[INSTRUÇÃO 1] Na notícia sobre o Novo Banco, em que programa da TSF deu António Ramalho a entrevista?

[TEXTO FORNECIDO]
═══
Presidente do Novo Banco admite “pequenas desconformidades”, mas garante que vendas “foram ao preço do mercado”
O Presidente do Novo Banco, António Ramalho, fala, em entrevista à TSF, sobre a venda de activos, a possibilidade de nova injecção no banco, o projecto Viriato e os últimos beneficiários da operação, cujos dados dará ao Governo.
O Presidente do Novo Banco, António Ramalho, admitiu em entrevista ao programa A Vida do Dinheiro da TSF a existência de “pequenas desconformidades” no seu mandato enquanto presidente executivo do banco. Começando por destacar uma particular importância da auditoria da Deloitte, uma vez que “o seu objecto foi definido pelo Parlamento” e porque “era o último auditor” que faltava, António Ramalho afirma que esta auditoria “configura um resultado muito claro” — “o de um conjunto de reestruturações progressivas feitas para deferir prejuízos, e para, de alguma maneira, reestruturando sucessivamente, levar a que esses prejuízos não se verificassem no período até 2014”.
═══
[MATERIAL DE ENTRADA]

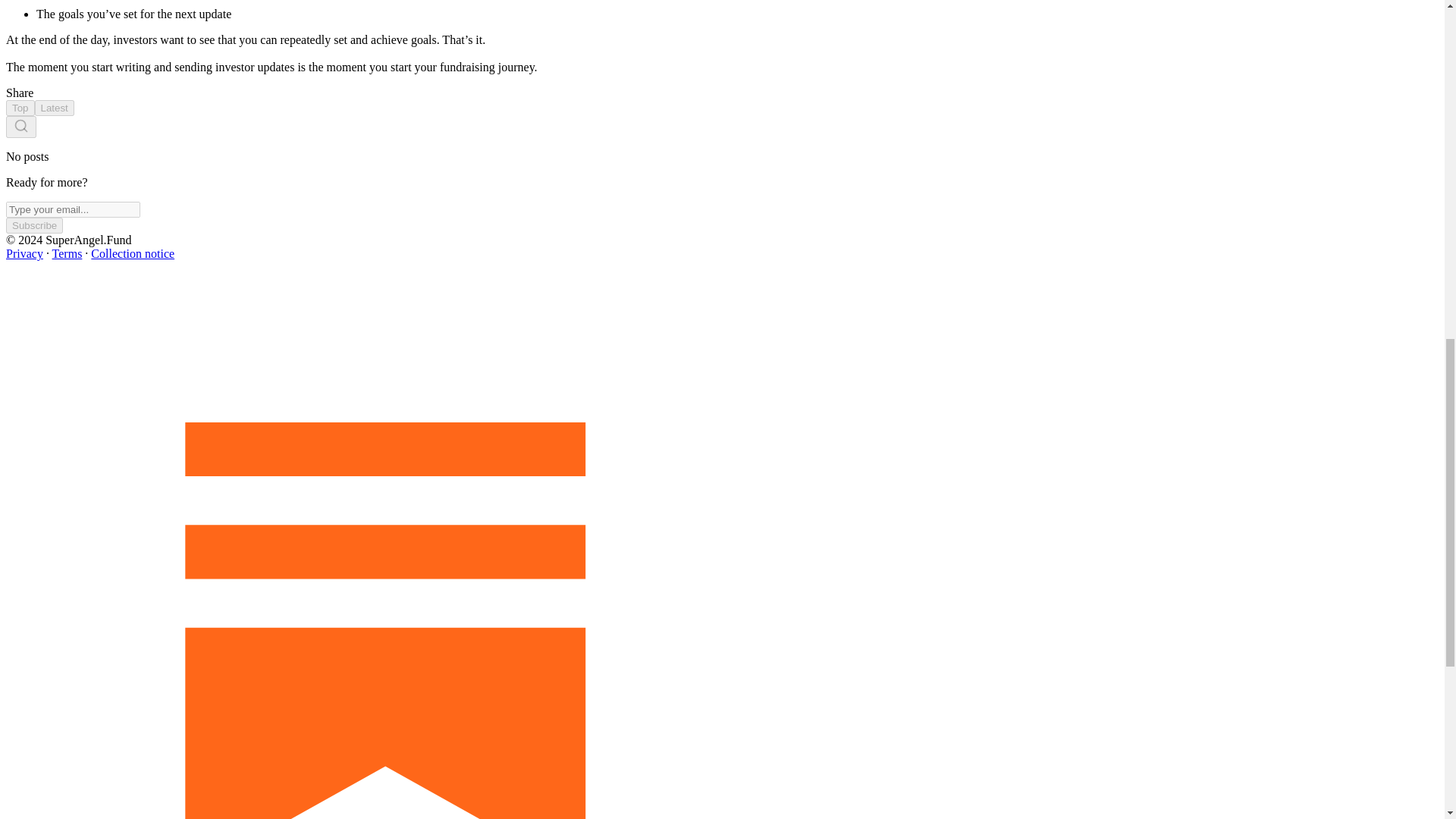
Latest (54, 107)
Privacy (24, 253)
Terms (67, 253)
Collection notice (132, 253)
Top (19, 107)
Subscribe (33, 225)
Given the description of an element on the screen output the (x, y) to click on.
═══
[INSTRUÇÃO 2] Reescreva as linhas da listagem acima como lista numerada, sem linhas em branco e omitindo a imagem.

[RESULTADO DO EXERCÍCIO 1] No programa A Vida do Dinheiro.

[RESULTADO DO EXERCÍCIO 2]
1. Latest (54, 107)
2. Privacy (24, 253)
3. Terms (67, 253)
4. Collection notice (132, 253)
5. Top (19, 107)
6. Subscribe (33, 225)
7. Given the description of an element on the screen output the (x, y) to click on.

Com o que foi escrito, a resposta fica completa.